I assume the outer perspex must just pop off but I have not found where it is fixed and a cracked window will be worse than a gaffered window. I could wait to find another HYmer dealer in southern Spain or wait until I return to the UK in April next year. But who there would no how to access it there anyway?


----------



## premiermotorhomes (Feb 13, 2008)

Good afternoon, 

It's likely the inner perspex panel is bonded to the outer perspex panel and won't be seperable so the complete perspex panel (which looks like Polyplastic) would have be removed externally as the edges will be bonded down to the body, all surfaces cleaned thoroughly and the correct bonding agent used to resecure it.

We ordered a glass rooglight much like this for a Knaus as the perspex panel bonded to it had cracked so the complete unit required replacement; it was secured to the roof using similar agents to what windscreens are bonded with.

We also secured an overcab rooflight like this to a Swift and again, it was bonded from the outside.

I hope this helps, but if you get stuck then we can always contact Hymer technical for you; we would need your chassis number however.

Regards,
Chris


----------



## pippin (Nov 15, 2007)

I shall watch this thread with interest.

Our Hymer Van 522 has the same rooflight and the outer "perspex" is looking a bit crazed.


----------



## premiermotorhomes (Feb 13, 2008)

If anyone wants to PM me a chassis or serial number I'll see if the parts system shows anything on the diagrams for you.

Regards
Chris


----------



## happygolucky (Jul 18, 2006)

Hi Razzo,

Would a simple solution be to run a bead of clear silicon sealant around the edge of the perspex and the roof if that is where you believe the leak is. I have done this on a couple of my window frames.

If the window has no sign of other fixings i suspect as Chris has said it is bonded or very tightly clipped together. Trying to separate the panel is likely to break it completely.

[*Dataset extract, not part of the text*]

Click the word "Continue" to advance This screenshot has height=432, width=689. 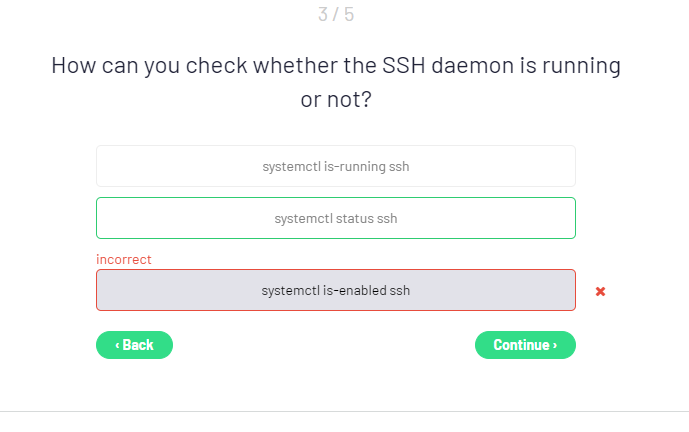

For your interest I enquired recently for the price of a new (small) side window to replace one that has begun to show small hairline cracks where the window stays are fixed. This was over £200.

I would sit down before you hear the cost of your one.

Hope this helps
Regards
Brian


----------



## premiermotorhomes (Feb 13, 2008)

Good morning Razzo & pippin,

I have attached the parts diagram which shows the forward overcab rooflight, but this unfortunately offers no more insight in to how this is fitted or which parts its comprised of; it does however show angled profiles to the right and left of the part that perhaps it comes preinstalled in the panel it rests in, but then again it may be as simple as indicating its location within this panel.

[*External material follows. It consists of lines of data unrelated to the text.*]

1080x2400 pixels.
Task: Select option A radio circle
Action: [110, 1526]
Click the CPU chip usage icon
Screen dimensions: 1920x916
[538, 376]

The parts system indicates an approxomite suggested retail cost of £1400inc VAT; this however is likely to be subject to an additional charge for carriage of large items which I couldn't confirm a cost or whether Hymer would apply this without asking, but I would expect to run in to two to three hundred pounds if it was applicable.

I'm not at work next week to be able to follow anything else up unfortunately, but you may wish to email Hymer Aftersales [email protected] to see if they can offer any further assistance in my absence.

Regards,
Chris


----------



## happygolucky (Jul 18, 2006)

Ouch!!!

I did suggest you should sit down

Brian


----------